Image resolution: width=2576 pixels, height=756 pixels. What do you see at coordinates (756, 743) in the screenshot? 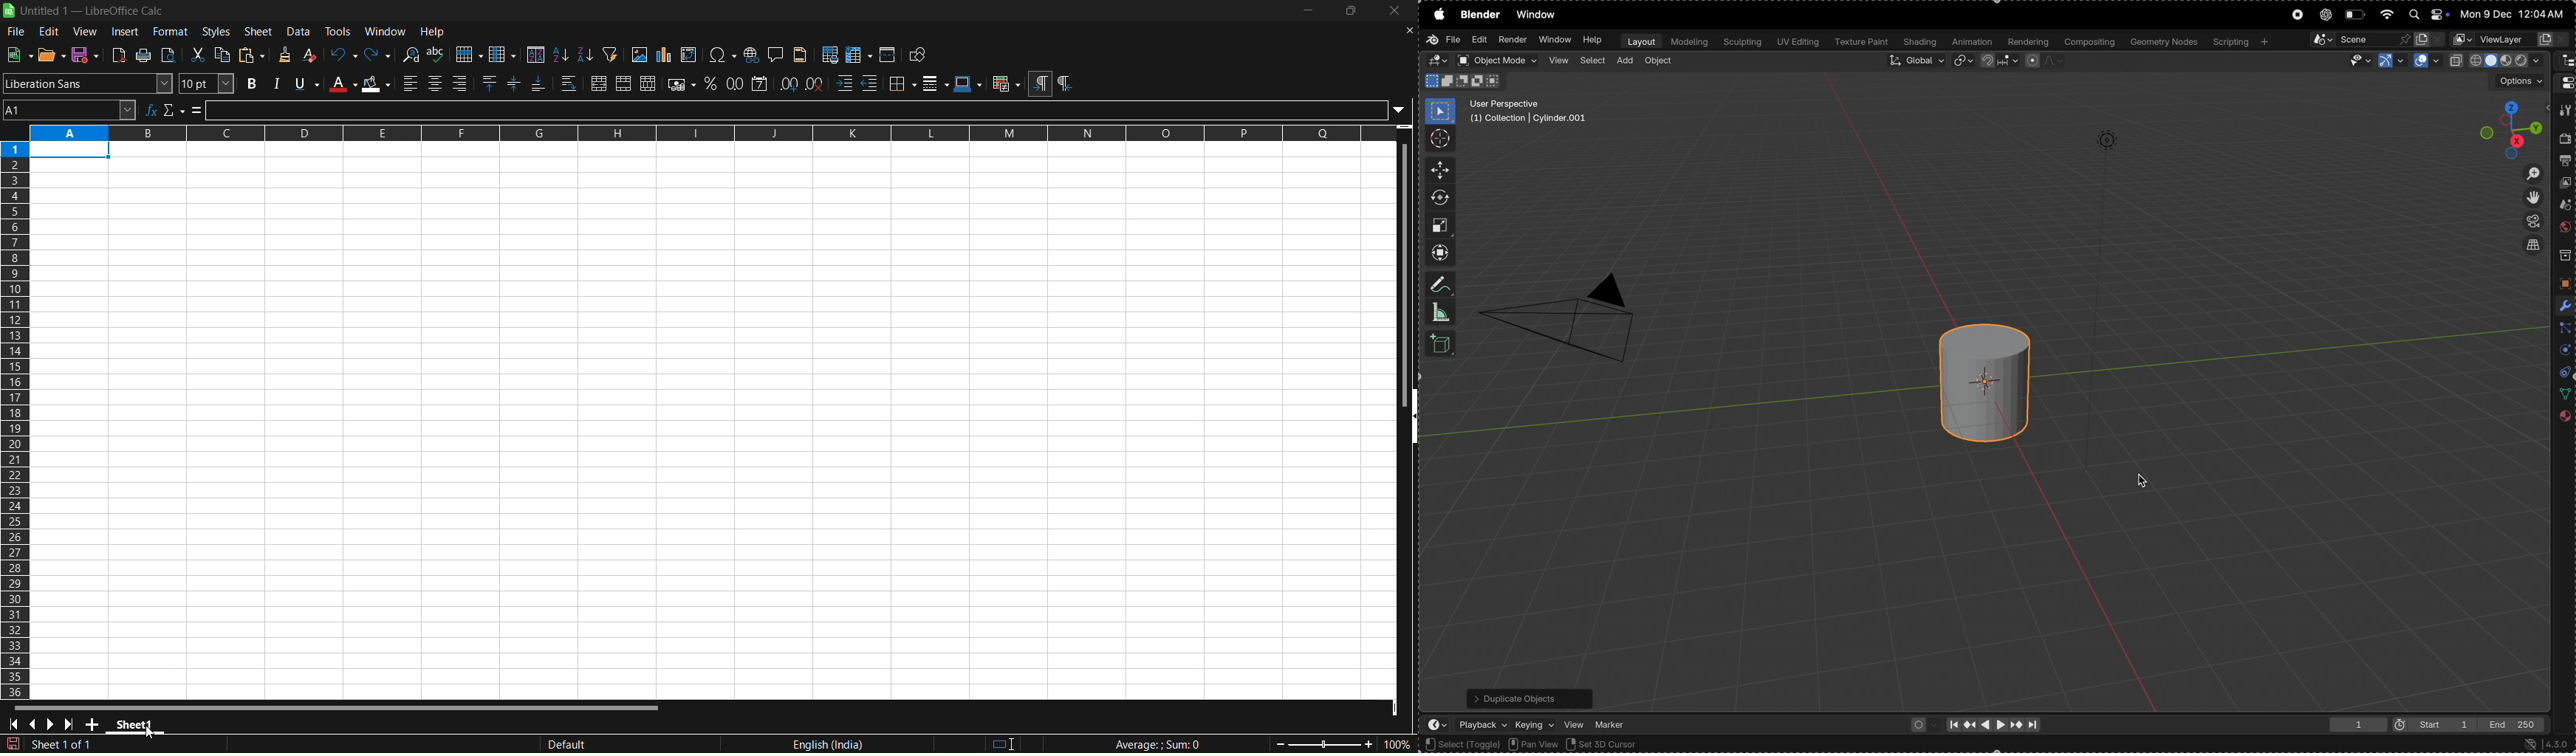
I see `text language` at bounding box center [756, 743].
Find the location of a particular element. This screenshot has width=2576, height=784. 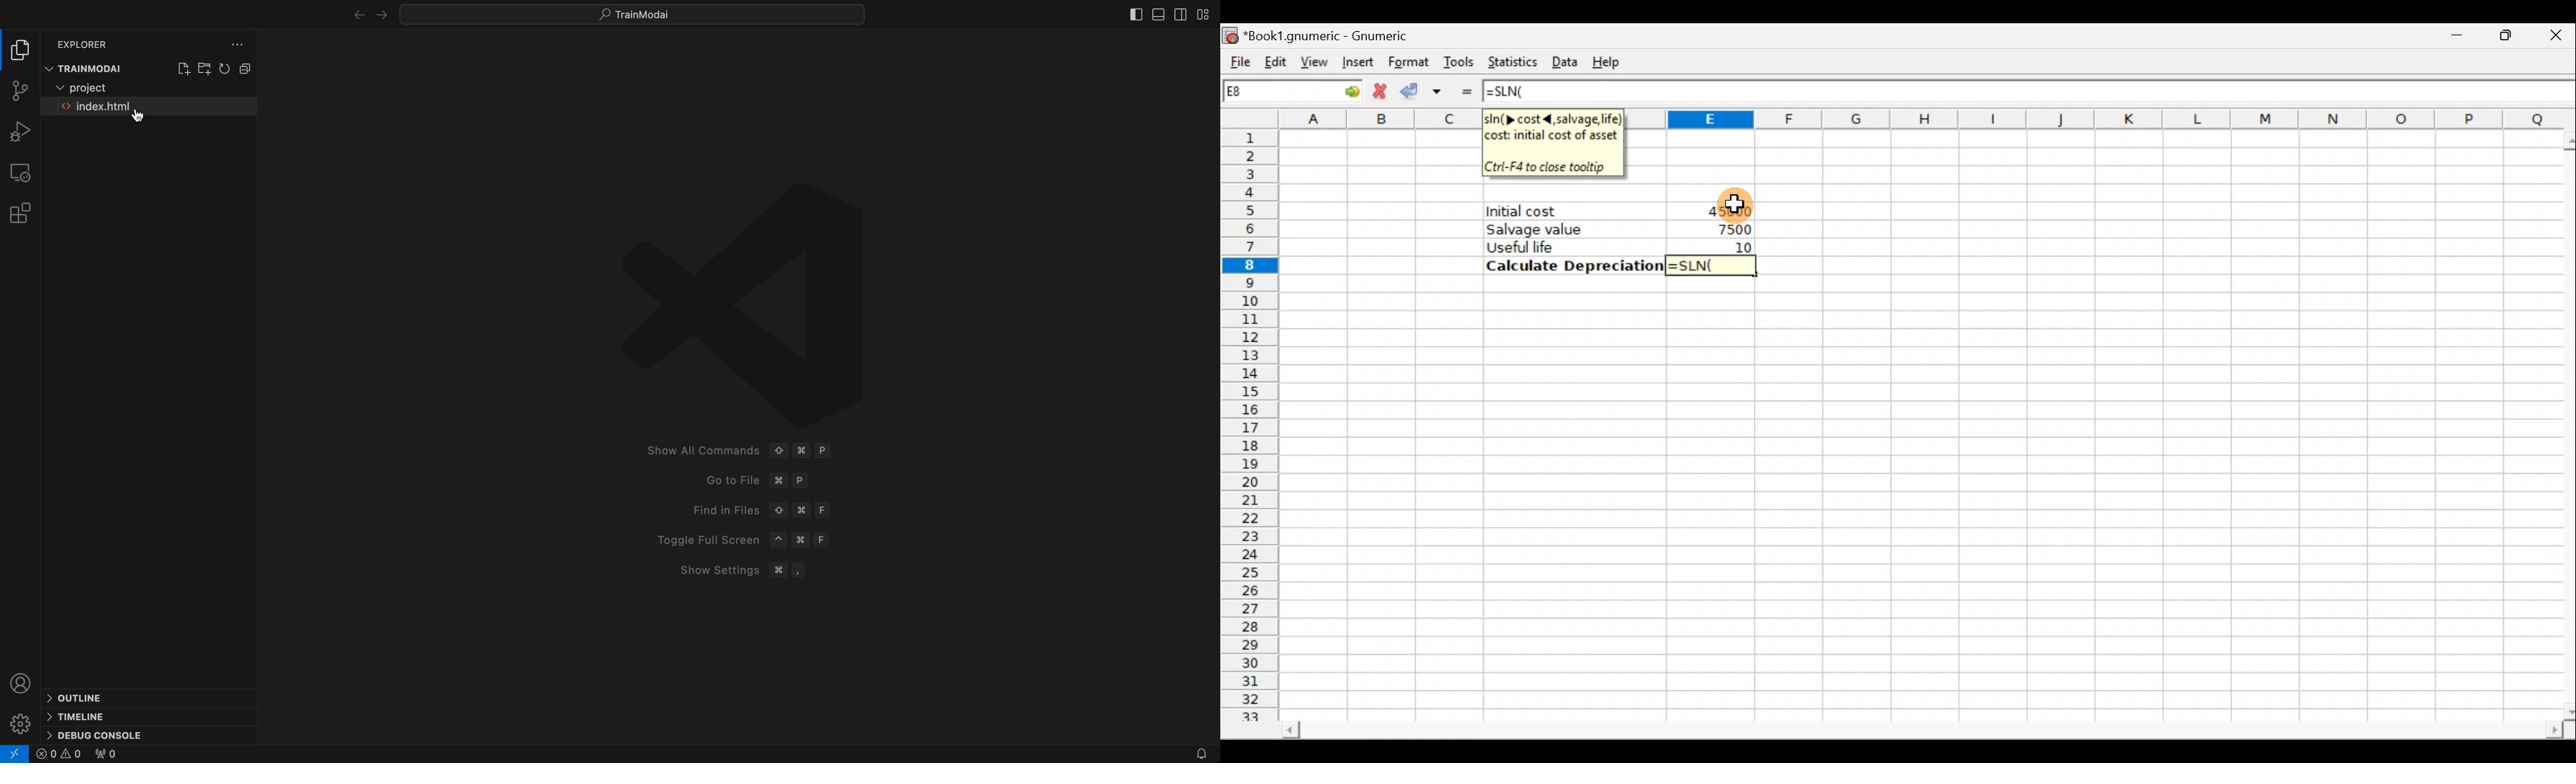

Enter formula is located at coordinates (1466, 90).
________________________
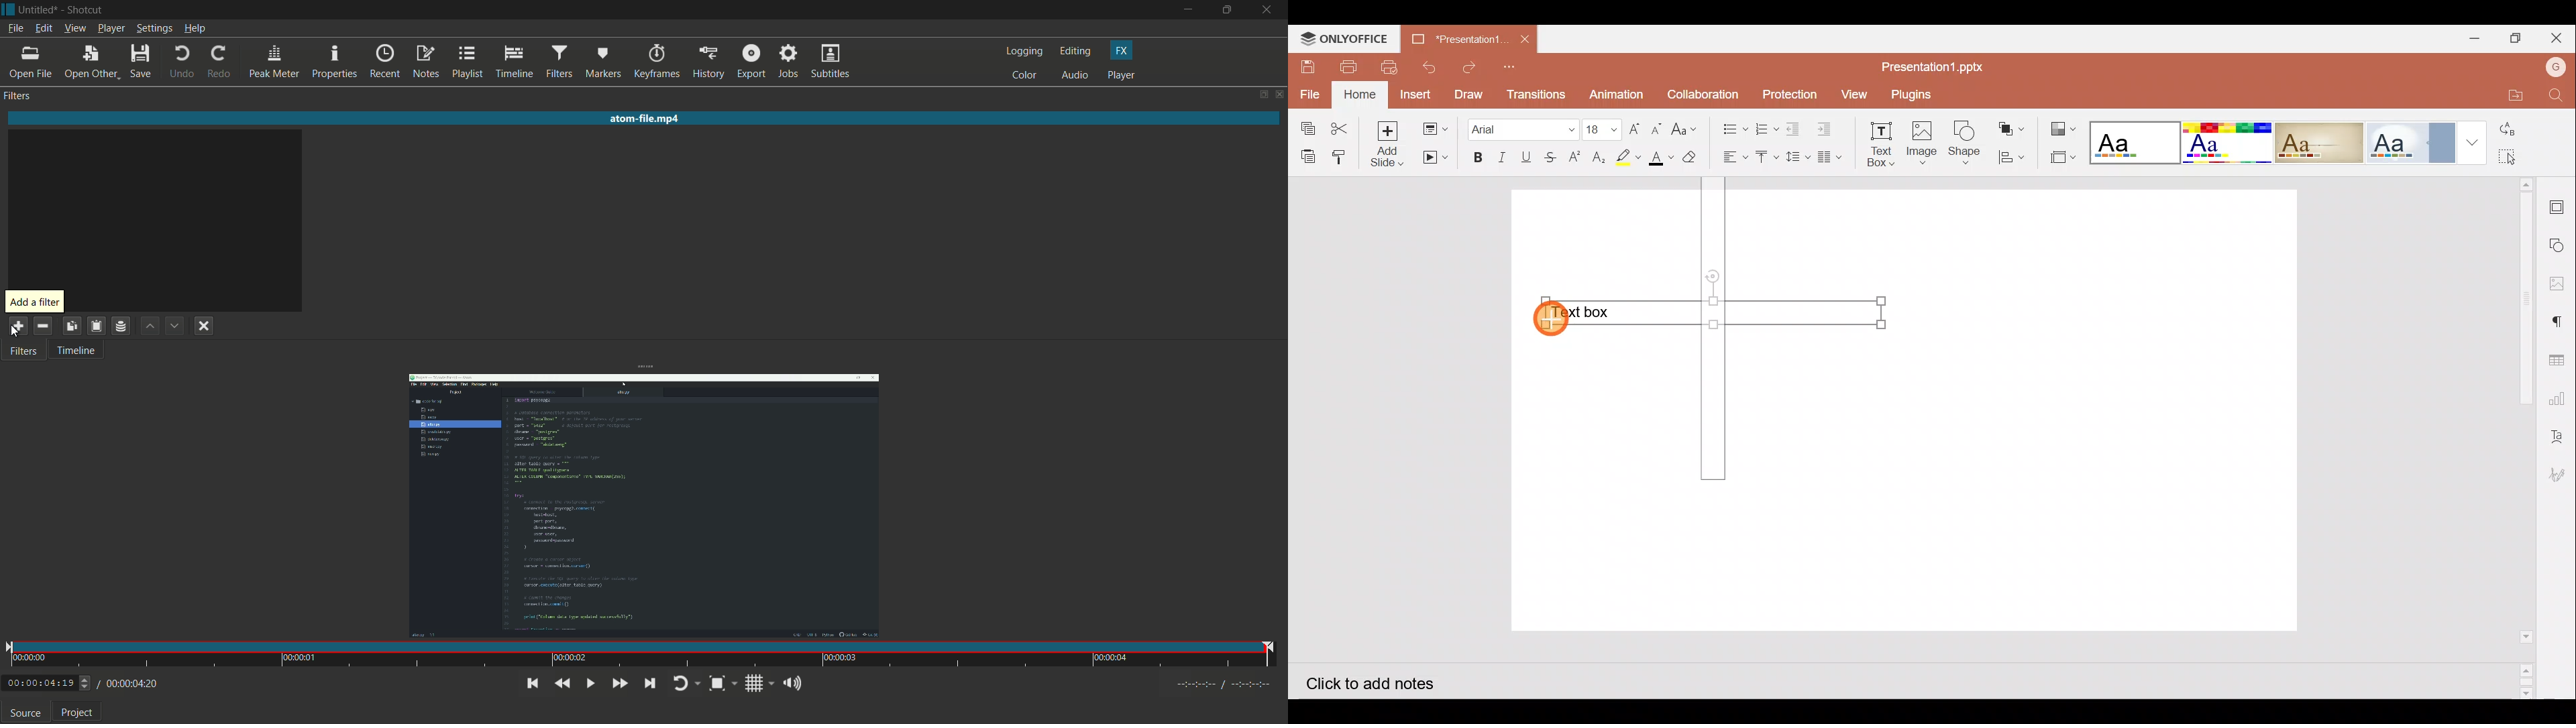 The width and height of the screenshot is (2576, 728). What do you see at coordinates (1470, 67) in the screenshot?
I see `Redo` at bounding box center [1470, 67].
________________________
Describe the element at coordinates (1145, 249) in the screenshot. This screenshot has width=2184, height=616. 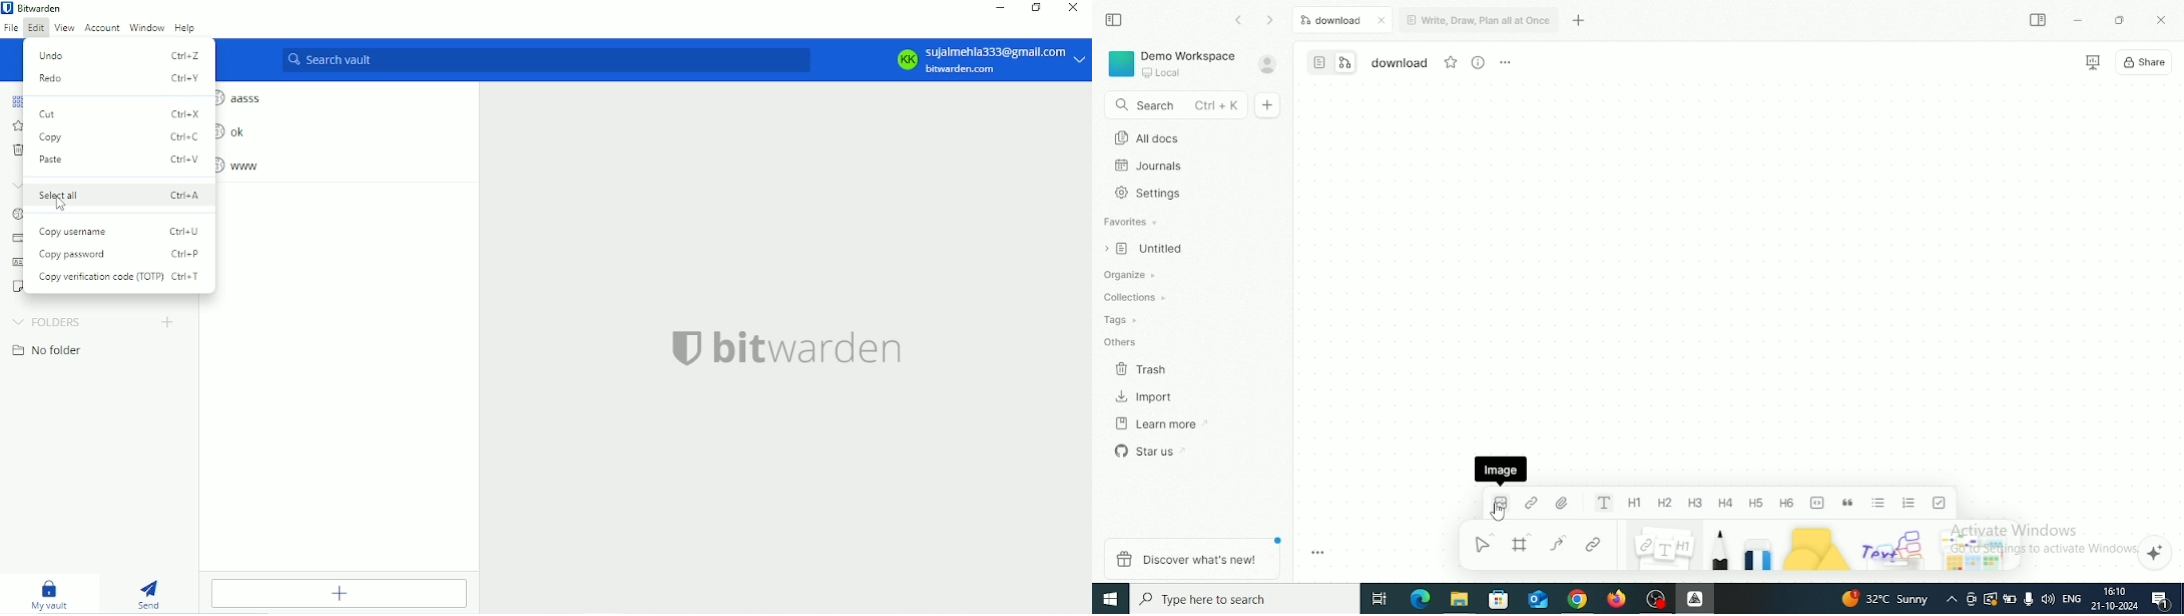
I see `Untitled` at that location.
________________________
Output as a numbered list the lines from the line with "The width and" up to and including the line with "center [1470, 67].", leaving out blank lines and omitting the pictures.

FINISHED TASK:
1.  The width and height of the screenshot is (2576, 728). What do you see at coordinates (1470, 67) in the screenshot?
2. I see `Redo` at bounding box center [1470, 67].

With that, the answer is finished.